Nov 13th 2016

The Particular Poetics of Things

@ Goldfinch

319 N Albany Ave, Chicago, IL 60612

Opening Sunday, November 13th, from 3PM - 5PM

On view through Saturday, December 17th

GOLDFINCH is pleased to present The Particular Poetics of Things, a group exhibition of works by four artists whose site-responsive practices balance an architectural command of space, form, and material with an abiding interest in surface description and the passage of time. Utilizing highly personal and intuitive approaches to a post-Minimalist vocabulary, each of these artists transforms mundane materials into strikingly poetic visual forms.

Rana Siegel’s “ice works” compactly illustrate the interest in temporality, transience and fragility shared by all four artists. Consisting of elegantly looped strips of ribbon or fabric held in place by blocks of ice, Siegel’s small-scale sculptures will slowly dissolve and transform over the course of the gallery’s initial open hours. After the ice melts, the fabric strips will remain, their placement in space no longer supported by a frozen armature but instead determined solely by the forces of gravity and dissolving liquid.
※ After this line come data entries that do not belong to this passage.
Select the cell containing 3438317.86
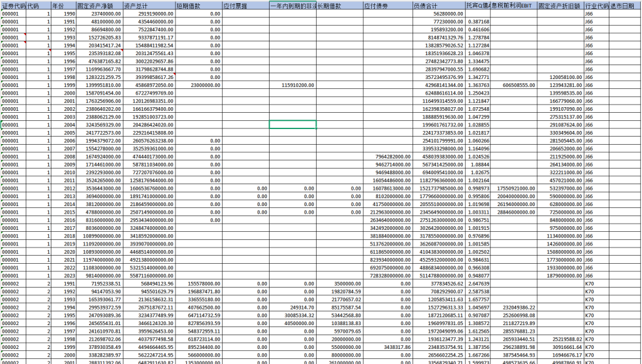The width and height of the screenshot is (642, 364). (387, 346)
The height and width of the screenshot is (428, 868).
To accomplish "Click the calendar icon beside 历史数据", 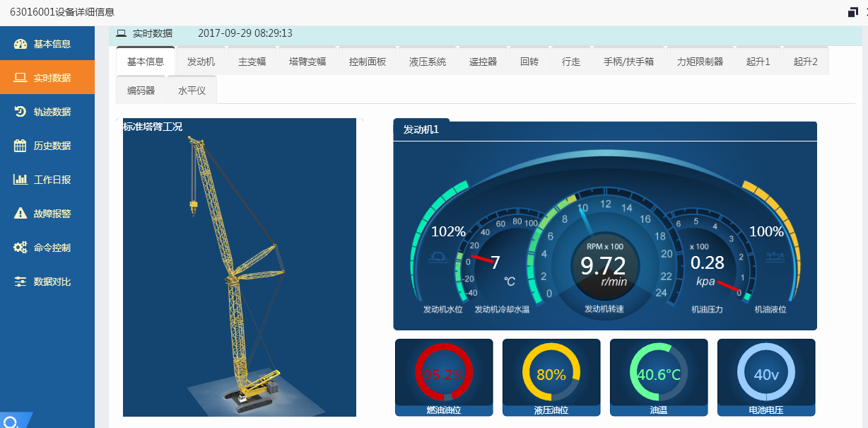I will click(20, 146).
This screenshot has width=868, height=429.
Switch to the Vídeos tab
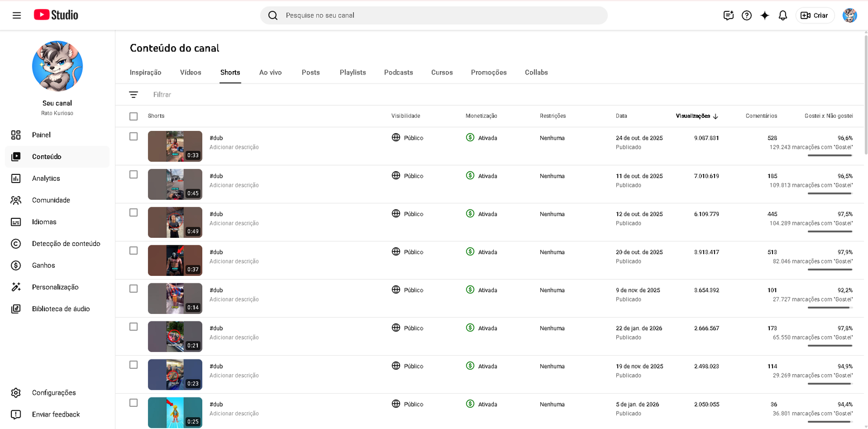190,72
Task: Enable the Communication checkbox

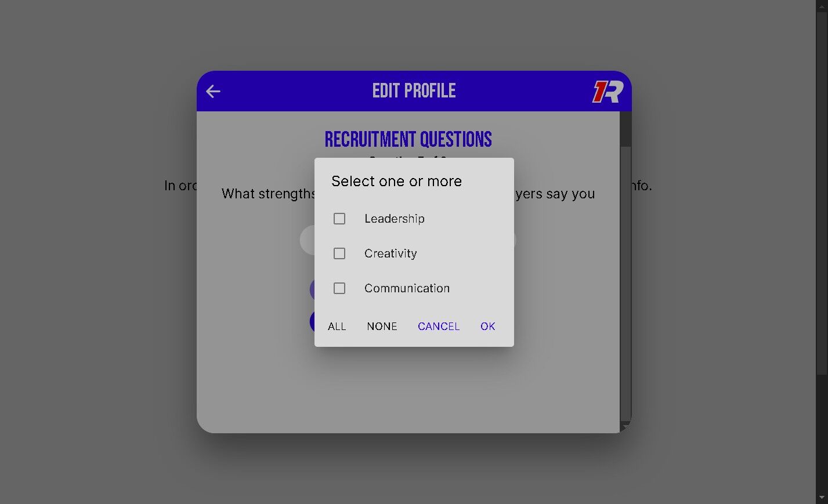Action: (x=339, y=288)
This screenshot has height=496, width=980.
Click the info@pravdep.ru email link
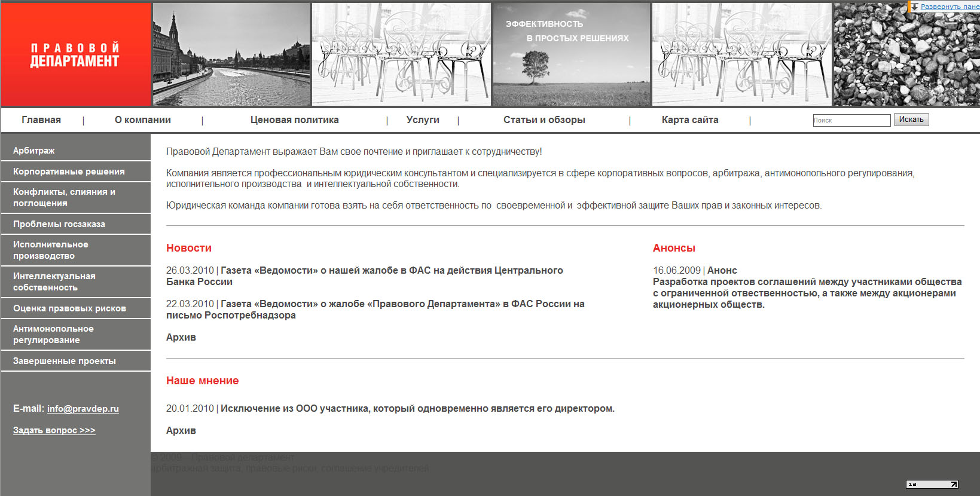point(83,409)

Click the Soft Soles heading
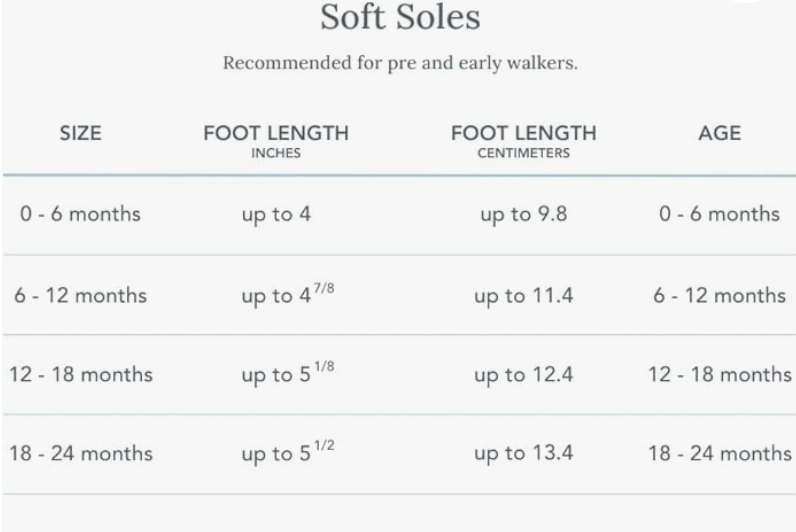tap(400, 17)
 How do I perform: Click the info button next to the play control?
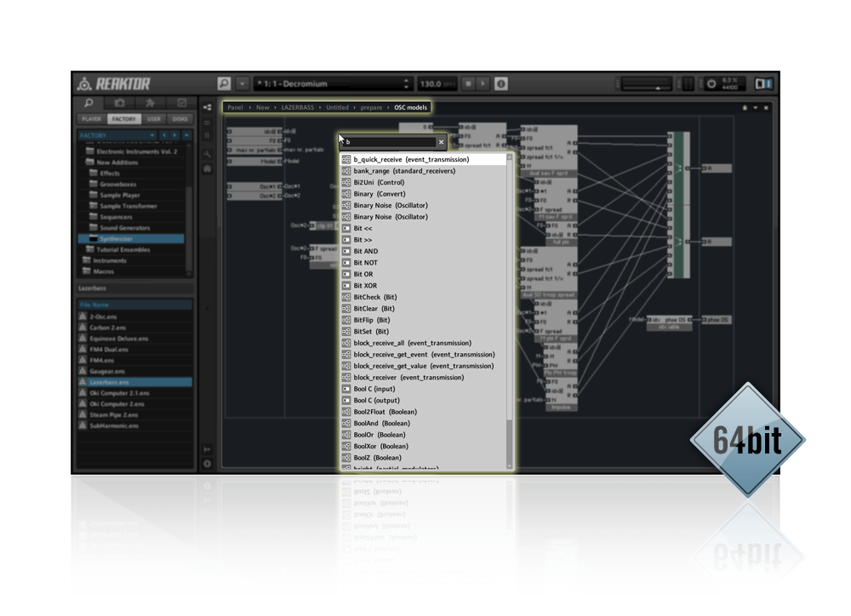(501, 83)
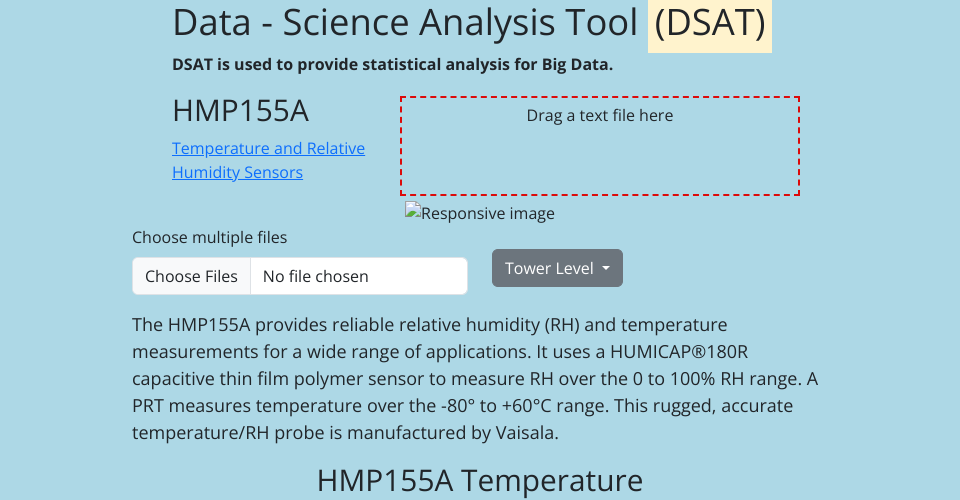Click the highlighted (DSAT) badge
The height and width of the screenshot is (500, 960).
(710, 23)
Alchemical transformation of everyday materials is also central to the art of Nazafarin Lotfi, who constructs richly-layered abstract works from newspaper, cardboard, or cast-off items. Intimately-scaled and absent of specific narrative points of reference, her sculptures’ muted palettes and time-worn textures speak instead to the ways in which history and memory accumulate and/or inscribe themselves upon the surface of things over time.

Temporal metamorphosis is likewise enacted in—and activated through—Tina Tahir’s floor piece, which is composed of fragrant spices and brightly colored pigment laid out in decorative patterns like an Oriental rug. Drawing her audience in with ornamental seduction, Tahir lays out designs based on opium poppies and armament graphics meant to suggest socio-political subtexts that have fragmented the Middle East and led to its exploitation by the West. As in all of Tahir’s installations, the audience will eventually be invited to walk on the floor piece, physically dispersing and muddying its rich surface decoration.